From the entries, return every line where the string "header" shows up.

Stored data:
-.-.-
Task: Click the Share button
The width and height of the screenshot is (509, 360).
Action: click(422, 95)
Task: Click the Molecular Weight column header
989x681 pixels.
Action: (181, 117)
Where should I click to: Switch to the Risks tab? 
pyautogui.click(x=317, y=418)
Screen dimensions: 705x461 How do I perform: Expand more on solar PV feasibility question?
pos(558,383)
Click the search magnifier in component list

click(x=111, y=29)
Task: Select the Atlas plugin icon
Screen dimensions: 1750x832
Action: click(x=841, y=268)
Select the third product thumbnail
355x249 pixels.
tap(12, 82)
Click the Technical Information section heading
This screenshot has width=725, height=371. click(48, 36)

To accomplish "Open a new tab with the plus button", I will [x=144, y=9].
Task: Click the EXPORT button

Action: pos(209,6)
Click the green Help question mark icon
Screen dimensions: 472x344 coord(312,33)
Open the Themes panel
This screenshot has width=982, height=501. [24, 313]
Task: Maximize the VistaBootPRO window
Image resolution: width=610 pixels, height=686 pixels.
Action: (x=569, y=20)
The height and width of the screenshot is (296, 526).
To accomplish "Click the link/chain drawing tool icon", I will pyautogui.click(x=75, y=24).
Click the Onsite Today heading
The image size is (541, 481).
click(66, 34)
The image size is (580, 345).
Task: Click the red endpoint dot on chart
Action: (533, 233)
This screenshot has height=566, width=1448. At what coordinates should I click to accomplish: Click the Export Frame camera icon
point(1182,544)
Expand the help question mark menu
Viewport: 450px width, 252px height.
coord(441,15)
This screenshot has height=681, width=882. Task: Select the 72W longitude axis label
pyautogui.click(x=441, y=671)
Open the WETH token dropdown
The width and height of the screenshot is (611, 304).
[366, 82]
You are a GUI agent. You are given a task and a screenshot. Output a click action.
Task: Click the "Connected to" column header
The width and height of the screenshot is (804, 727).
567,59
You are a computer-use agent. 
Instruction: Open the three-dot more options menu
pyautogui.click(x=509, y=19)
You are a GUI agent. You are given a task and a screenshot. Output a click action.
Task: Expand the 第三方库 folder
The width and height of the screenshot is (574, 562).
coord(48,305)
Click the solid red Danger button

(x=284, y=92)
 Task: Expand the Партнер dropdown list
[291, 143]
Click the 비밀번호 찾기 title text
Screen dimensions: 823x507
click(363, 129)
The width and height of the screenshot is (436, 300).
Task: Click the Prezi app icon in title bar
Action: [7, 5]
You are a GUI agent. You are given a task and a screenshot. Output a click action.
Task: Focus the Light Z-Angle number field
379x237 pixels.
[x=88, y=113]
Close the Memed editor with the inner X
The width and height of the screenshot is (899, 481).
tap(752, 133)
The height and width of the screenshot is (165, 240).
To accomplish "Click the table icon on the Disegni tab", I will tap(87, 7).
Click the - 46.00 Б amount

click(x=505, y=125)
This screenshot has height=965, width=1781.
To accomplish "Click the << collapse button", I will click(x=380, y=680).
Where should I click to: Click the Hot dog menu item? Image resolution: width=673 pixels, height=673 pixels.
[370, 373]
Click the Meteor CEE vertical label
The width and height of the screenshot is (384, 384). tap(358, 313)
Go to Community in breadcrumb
-.-.-
EXERCISE RESPONSE:
Task: Click the Molecular Weight column header
Task: Click the "Connected to" column header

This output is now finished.